A better model is to help people take back tech. Instead of encouraging lazy attitudes to our technology we should look to;

• education, starting in schools, for people to manage their own digital lives
• better standards, compulsory disclosure, so that people know what they are buying
• stigma or disincentive attached to lack of care around computing devices
• government regulation, warnings and advice about "endpoint security" not directly managed by the user.

This is an interesting area because its where politics and tech really fail to work. Kaspersky, for all the faults that MSP software has, is not a bad product as far as we know, but was sanctioned out of political caution. Meanwhile US companies with egregious, repeated offences against security are given a hall-pass and allowed to offer pathetic excuses.

For example; Given that Microsoft had too much power over customers' computers the European Commission imagined they could "level the playing field" and create interoperability by insisting third-party security apps get the same level of access to Windows kernel that Microsoft gets… a dangerous level.

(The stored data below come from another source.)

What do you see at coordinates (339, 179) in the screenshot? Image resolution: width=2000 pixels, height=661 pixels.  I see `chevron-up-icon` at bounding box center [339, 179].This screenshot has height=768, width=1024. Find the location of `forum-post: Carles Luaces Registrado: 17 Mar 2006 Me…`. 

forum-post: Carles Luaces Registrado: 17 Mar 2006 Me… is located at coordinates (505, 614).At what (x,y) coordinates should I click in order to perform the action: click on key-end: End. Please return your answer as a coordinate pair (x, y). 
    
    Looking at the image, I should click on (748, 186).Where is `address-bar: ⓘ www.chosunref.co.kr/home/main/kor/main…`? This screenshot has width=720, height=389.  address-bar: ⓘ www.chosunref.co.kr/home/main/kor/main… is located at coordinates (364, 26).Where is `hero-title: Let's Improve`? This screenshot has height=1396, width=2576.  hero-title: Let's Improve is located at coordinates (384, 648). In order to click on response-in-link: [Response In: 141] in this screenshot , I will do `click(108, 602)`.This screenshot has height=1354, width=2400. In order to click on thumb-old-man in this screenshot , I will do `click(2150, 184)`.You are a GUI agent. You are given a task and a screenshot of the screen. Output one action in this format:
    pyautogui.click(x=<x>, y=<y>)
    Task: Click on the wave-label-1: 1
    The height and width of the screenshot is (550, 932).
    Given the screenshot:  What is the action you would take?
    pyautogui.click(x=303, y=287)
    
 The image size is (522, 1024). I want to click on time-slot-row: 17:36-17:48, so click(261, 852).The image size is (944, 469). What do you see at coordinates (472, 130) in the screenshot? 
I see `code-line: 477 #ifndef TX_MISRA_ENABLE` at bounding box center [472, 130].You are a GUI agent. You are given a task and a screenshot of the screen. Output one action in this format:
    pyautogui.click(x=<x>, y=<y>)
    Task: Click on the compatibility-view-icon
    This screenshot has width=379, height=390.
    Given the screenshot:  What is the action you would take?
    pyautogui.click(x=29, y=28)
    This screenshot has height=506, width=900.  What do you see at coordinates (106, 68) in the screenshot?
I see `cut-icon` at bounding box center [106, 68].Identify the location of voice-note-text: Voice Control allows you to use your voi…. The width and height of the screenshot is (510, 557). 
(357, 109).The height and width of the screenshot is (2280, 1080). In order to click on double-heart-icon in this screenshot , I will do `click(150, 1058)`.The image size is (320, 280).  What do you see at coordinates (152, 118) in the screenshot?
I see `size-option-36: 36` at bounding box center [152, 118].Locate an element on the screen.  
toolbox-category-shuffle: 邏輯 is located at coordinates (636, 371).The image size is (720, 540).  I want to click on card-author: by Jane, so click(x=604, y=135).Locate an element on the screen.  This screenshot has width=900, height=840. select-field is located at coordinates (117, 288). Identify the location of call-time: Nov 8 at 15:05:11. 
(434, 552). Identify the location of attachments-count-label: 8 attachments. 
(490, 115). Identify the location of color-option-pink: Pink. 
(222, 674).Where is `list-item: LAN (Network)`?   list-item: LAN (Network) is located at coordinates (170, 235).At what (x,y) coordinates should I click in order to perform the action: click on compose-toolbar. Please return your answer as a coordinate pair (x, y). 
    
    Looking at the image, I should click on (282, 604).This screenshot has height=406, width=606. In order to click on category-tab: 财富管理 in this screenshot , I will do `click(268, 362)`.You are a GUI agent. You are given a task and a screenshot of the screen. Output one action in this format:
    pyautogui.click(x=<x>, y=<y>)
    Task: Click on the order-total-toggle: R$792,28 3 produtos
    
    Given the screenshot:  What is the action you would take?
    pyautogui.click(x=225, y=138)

In effect they said to Microsoft "you must allow the same type of reckless, abusive programming by third parties on Windows platforms, as you yourselves enjoy."

After dragging everyone down into the gutter of awful software engineering Microsoft practice - reaching what I think is a new moral low-point for themselves and the tech industry in general - Microsoft then blamed the Commission for the CrowdStrike affair, effectively saying; "Now look what you made us do!"

Do you trust your digital life to these squabbling schoolboys? You could spend a fraction of what people give to an MSP to learn some cybersecurity and manage it all yourself. Keep control, ownership and self-respect over your digital systems and stop trusting your critical systems to unregulated protection rackets.